Figure 1

Tumor-associated autoantibody to EIF3A was identified in the human HCC model HBx-transgenic mouse. (A) Immunofluorescent staining of hepatoma cell lines (Hepa-1c1c7, HepG2, and Chang) with XC90 antibody. (B) Flow cytometric analysis of intracellularly-stained tumor cells with XC90 antibody. Binding of XC90 antibody or anti-β-actin antibody was quantified by mean fluorescence value and their relative binding ratio was plotted. (C) Expression of XC90 antigen in various tumor cell lines shown by Western blotting. GAPDH was served as an internal control. Arrows indicate the XC90 antigen. (D) Preparative 10% SDS-PAGE to isolate XC90 antigen and in-gel digestion for the mass spectrometric protein identification. The protein band containing XC90 antigen was excised (indicated by the arrow) and in-gel digested.
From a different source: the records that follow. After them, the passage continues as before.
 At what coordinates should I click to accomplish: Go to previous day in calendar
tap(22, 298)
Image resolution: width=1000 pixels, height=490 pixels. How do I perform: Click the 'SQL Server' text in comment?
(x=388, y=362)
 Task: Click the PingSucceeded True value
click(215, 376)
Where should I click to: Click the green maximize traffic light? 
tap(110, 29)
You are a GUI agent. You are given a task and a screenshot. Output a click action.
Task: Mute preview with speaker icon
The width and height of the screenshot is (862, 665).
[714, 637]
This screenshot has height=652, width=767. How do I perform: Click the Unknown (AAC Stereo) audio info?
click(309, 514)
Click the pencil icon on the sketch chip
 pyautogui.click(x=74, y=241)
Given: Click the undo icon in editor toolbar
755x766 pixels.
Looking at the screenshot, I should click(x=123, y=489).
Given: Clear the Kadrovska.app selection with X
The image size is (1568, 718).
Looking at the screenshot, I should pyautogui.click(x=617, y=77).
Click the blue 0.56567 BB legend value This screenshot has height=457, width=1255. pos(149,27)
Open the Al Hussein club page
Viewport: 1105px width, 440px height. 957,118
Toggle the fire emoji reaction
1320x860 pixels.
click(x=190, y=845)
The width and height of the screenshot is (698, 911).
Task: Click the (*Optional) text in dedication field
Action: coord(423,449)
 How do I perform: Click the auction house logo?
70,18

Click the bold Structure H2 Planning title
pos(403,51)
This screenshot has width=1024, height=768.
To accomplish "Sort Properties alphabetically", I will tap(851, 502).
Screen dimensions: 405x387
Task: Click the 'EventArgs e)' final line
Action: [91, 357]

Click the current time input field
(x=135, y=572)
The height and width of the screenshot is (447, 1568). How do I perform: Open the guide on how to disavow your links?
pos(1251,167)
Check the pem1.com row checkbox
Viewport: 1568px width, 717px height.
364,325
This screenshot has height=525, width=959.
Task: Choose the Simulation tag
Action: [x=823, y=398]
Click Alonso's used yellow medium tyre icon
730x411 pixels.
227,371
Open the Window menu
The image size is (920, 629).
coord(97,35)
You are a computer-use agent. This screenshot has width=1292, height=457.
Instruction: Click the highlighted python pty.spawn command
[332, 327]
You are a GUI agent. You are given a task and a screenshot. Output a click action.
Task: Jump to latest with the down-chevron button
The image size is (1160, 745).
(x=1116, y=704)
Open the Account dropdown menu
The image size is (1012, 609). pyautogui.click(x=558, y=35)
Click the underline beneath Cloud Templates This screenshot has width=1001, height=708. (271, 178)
Proteins identified by mass spectrometric analysis were listed in Supplementary Table S1. (E) The validation of identified proteins using EIF3A-knockdown or overexpressed cells. Cells were analyzed by RT-PCR or Western blotting. (F) Immunoprecipitation analysis for the verification of XC90 antigen as EIF3A. Red and blue arrows indicate EIF3A. Immunoglobulin-related proteins were indicated also, which were detected by anti-immunoglobulin secondary antibody.